23 janvier 55 : La présidence du Conseil fait paraître dans la presse un communiqué indiquant que Navarre a demandé depuis son retour d’Indochine la création d’une commission d’enquête qui avait été dans un premier temps refusée. Ce premier refus a été motivé par le souci du gouvernement « d’être complètement informé » et « d’être en possession des rapports demandés » à l’ex-commandant en chef et à ses subordonnés (ce qui, en réalité, n’avait jamais été fait…). La demande de Navarre, faite à la veille de le rendre public, n’est finalement pas retenue dans ce communiqué… (Navarre, 1979, p. 405)


25 janvier 55 : Au Cambodge, démission de Penn Nouth et mise en place d’un gouvernement Leng Ngeth qui demeurera en place jusqu’au 3 octobre (Jennar, 1995, p. 149). Le parti démocrate, pourtant majoritaire, n’est pas représenté dans ce nouveau gouvernement. En fait, la tâche principale de ce cabinet est d’organiser le futur référendum de la « croisade royale pour l’indépendance ». (Tong, 1972, pp. 73-74).

• _DONNÉES FOURNIES_:
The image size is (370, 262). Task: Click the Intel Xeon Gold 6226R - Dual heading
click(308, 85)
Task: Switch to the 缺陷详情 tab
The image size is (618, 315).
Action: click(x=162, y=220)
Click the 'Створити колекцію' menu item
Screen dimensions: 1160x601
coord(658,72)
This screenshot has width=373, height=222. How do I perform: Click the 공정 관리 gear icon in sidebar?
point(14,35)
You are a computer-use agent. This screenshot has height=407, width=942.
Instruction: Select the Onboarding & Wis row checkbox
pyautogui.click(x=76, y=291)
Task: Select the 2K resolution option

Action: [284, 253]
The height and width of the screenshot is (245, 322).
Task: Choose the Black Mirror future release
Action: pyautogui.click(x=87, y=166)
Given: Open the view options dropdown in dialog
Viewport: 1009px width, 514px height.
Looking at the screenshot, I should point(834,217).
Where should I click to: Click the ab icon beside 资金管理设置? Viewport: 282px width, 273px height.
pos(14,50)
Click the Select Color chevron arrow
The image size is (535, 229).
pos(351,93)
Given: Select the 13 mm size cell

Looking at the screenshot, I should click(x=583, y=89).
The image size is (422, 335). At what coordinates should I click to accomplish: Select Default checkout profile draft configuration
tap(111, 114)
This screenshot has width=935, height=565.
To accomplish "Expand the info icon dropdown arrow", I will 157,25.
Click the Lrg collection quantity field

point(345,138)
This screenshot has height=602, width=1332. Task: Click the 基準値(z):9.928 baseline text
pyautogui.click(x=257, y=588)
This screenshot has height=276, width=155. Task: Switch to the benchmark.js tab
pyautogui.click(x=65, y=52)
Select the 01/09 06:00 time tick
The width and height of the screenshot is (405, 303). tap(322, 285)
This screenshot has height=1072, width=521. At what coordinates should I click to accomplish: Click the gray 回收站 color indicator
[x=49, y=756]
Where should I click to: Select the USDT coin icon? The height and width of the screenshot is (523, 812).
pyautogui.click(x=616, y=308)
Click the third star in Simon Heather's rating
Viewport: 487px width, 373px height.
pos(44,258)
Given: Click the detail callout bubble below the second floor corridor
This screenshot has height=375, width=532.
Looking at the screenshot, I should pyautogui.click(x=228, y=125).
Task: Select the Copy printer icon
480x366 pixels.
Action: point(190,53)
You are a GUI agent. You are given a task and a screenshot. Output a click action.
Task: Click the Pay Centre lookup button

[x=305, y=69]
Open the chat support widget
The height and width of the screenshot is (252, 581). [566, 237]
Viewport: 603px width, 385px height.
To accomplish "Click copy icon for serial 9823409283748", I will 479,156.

• _EXERCICE PROPOSÉ_: Transcrivez fidèlement la partie de l'extrait qui va de « 25 janvier 55 : Au » jusqu'à « 1972, pp. 73-74). » inclus.

• _RÉPONSE ATTENDUE_:
25 janvier 55 : Au Cambodge, démission de Penn Nouth et mise en place d’un gouvernement Leng Ngeth qui demeurera en place jusqu’au 3 octobre (Jennar, 1995, p. 149). Le parti démocrate, pourtant majoritaire, n’est pas représenté dans ce nouveau gouvernement. En fait, la tâche principale de ce cabinet est d’organiser le futur référendum de la « croisade royale pour l’indépendance ». (Tong, 1972, pp. 73-74).